> **Supplied passage**:
+-------+

This year’s Hispania Rally was supposed to be one of the last European rally races of the season: despite several postponements, the organizers of Hispania came back with their Wild Edition set to take place October 16-20 in Galicia, Spain.
But while Hispania Rally attracted a healthy number of participants in motorcycle, quad, and SSV categories and the event started as planned, things took a weird turn by Day One. After several incidents on the tracks, including a run-in with local police, Day Two of the rally never happened: the race was cancelled and, instead of lining up at the start line, competitors had to pack up and leave.
So what happened at Hispania Rally? Tamas Esch explains.
-Tamas, why did you choose Hispania Rally in the first place?
A few months back, I entered the Hellas Rally Raid but, due to a serious technical issue I had with my bike, I couldn’t continue and finish the race, so I was looking for a similar event to challenge myself. Hispania Rally seemed like a good choice according to the reviews it got for its previous editions.
I was really excited: the scenery was amazing in the mountains and forests of Northern Spain. The race started with a prologue stage which was an intense warm up on a wide, 3-kilometer long rally-cross track. The results of the prologue stage made the starting order for the first day.

+-------+

> **Dataset extract**:
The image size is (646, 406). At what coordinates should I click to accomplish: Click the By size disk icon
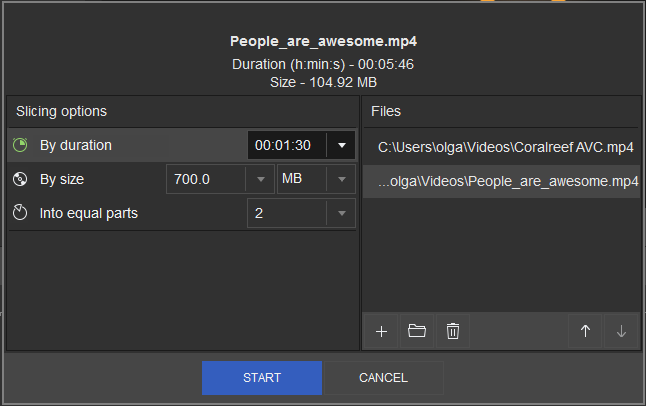tap(20, 180)
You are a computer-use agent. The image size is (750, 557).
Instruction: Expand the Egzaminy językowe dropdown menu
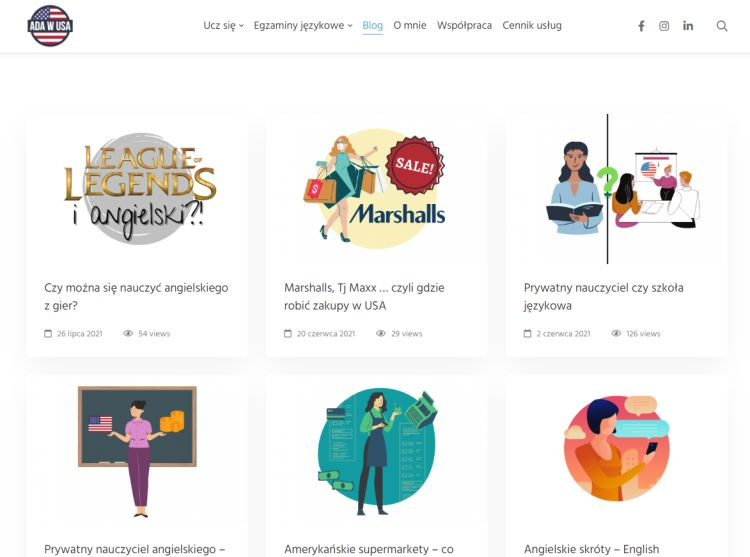pyautogui.click(x=303, y=25)
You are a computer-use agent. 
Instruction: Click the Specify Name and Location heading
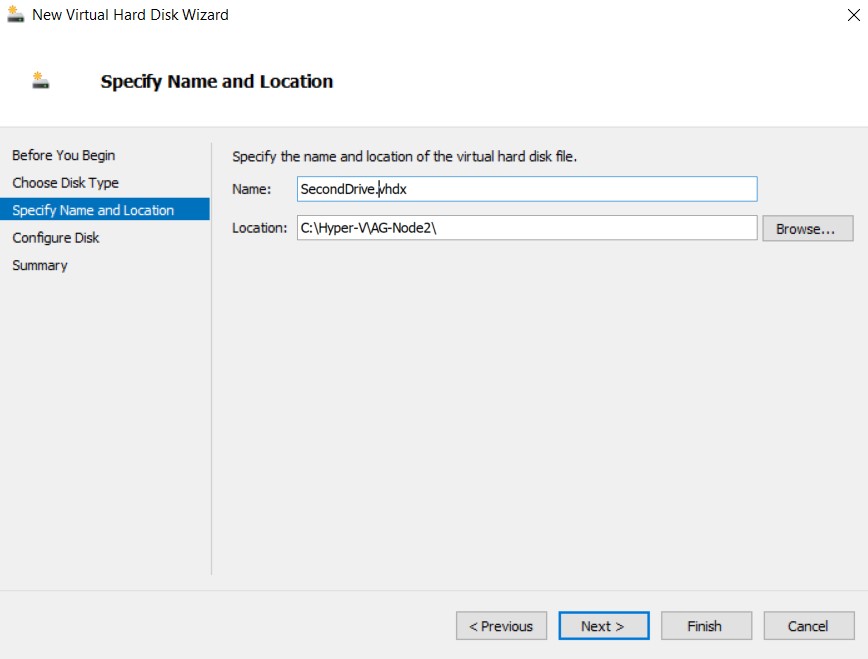point(216,81)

+-------+

> **Requirements**:
- A) List the vehicle categories in which participants entered, according to the Hispania Rally account.
- B) Render the records as a Markdown table with the columns Row and Record line, starting with their first line and going on through the line containing "tap(20, 180)". Omit blank lines and leave the pictures out.
The records are unrelated to the account of the Hispania Rally.

> **Full solutions**:
- A)
- Motorcycle
- Quad
- SSV

- B)
| Row | Record line |
|---|---|
| 1 | The image size is (646, 406). At what coordinates should I click to accomplish: Click the By size disk icon |
| 2 | tap(20, 180) |